_ACTIVITY_
From the top of the records below, return each line exactly, ending with the line that contains "The height and width of the screenshot is (332, 698).".

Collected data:
○ ○ ○ ○

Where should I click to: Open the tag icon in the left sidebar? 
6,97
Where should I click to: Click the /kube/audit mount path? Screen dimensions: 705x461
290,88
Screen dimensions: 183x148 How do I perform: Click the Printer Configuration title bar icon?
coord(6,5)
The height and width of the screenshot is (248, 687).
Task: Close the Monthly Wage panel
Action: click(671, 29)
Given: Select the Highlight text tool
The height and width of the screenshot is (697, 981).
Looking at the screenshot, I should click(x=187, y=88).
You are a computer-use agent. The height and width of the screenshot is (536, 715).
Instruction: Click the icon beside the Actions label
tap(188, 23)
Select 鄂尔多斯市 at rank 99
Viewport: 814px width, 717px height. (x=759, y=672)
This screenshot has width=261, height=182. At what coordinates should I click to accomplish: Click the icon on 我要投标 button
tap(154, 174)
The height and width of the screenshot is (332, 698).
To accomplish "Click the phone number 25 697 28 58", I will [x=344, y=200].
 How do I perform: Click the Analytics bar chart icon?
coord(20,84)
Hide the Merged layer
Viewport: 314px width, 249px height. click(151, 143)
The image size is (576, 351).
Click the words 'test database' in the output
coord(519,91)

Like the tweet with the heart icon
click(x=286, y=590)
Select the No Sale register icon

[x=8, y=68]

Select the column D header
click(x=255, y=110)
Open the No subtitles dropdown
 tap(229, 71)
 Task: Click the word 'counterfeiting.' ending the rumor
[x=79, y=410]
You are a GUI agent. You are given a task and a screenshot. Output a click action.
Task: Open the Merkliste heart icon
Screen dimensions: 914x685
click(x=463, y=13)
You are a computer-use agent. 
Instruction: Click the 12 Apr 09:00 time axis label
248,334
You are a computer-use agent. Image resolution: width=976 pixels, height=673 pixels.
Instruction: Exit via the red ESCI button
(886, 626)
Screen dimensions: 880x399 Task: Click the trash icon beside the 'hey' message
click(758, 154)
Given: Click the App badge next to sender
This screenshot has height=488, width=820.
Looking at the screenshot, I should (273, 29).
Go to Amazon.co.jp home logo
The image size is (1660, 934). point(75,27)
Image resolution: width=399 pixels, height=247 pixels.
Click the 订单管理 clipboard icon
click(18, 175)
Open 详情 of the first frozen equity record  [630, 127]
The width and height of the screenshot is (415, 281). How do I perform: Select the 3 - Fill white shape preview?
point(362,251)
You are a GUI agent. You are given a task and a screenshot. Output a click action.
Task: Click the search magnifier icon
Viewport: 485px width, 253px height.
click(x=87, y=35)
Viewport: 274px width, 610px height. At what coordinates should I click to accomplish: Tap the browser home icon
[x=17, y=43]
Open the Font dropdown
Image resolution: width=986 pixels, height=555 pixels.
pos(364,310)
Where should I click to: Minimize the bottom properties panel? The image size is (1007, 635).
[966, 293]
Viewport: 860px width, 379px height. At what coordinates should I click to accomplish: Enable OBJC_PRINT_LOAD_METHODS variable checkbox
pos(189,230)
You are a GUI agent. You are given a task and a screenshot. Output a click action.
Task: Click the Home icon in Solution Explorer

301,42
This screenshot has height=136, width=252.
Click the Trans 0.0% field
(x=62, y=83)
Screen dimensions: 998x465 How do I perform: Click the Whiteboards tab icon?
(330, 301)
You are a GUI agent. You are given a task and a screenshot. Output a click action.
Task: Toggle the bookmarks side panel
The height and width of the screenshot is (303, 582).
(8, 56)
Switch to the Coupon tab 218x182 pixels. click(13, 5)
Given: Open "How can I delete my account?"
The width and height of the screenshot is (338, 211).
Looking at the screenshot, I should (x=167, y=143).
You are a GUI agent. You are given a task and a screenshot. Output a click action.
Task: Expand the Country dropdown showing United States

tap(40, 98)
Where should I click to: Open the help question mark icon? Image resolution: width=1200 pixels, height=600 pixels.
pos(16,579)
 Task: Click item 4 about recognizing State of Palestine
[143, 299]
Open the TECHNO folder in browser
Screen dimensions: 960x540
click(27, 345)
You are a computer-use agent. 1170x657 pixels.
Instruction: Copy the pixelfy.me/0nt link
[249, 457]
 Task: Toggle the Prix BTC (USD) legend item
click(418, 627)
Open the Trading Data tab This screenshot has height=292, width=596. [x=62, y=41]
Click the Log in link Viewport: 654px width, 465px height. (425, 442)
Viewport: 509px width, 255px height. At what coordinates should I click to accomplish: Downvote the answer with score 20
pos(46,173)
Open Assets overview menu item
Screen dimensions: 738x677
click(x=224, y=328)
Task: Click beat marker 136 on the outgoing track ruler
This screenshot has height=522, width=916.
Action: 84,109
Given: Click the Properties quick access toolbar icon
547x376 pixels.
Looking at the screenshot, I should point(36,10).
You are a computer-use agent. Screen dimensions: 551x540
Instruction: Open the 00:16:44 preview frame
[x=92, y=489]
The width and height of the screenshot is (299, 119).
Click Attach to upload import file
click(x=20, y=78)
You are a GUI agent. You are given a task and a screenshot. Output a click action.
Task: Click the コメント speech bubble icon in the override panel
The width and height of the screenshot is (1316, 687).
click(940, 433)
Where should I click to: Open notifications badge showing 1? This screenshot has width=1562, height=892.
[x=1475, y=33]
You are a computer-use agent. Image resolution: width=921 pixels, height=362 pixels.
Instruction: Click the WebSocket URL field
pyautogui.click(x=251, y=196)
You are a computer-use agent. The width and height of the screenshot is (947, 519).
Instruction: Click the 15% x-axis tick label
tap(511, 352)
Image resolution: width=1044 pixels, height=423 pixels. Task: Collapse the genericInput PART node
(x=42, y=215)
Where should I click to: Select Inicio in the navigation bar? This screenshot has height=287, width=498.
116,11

○ ○ ○ ○

_RESPONSE TO THIS EXERCISE_
Where should I click to: Open the tag icon in the left sidebar? 
6,97
Where should I click to: Click the /kube/audit mount path? Screen dimensions: 705x461
290,88
Screen dimensions: 183x148 How do I perform: Click the Printer Configuration title bar icon?
coord(6,5)
The height and width of the screenshot is (248, 687).
Task: Close the Monthly Wage panel
Action: click(671, 29)
Given: Select the Highlight text tool
The height and width of the screenshot is (697, 981).
Looking at the screenshot, I should click(x=187, y=88).
You are a computer-use agent. The height and width of the screenshot is (536, 715).
Instruction: Click the icon beside the Actions label
tap(188, 23)
Select 鄂尔多斯市 at rank 99
Viewport: 814px width, 717px height. (x=759, y=672)
This screenshot has width=261, height=182. At what coordinates should I click to accomplish: Click the icon on 我要投标 button
tap(154, 174)
The height and width of the screenshot is (332, 698).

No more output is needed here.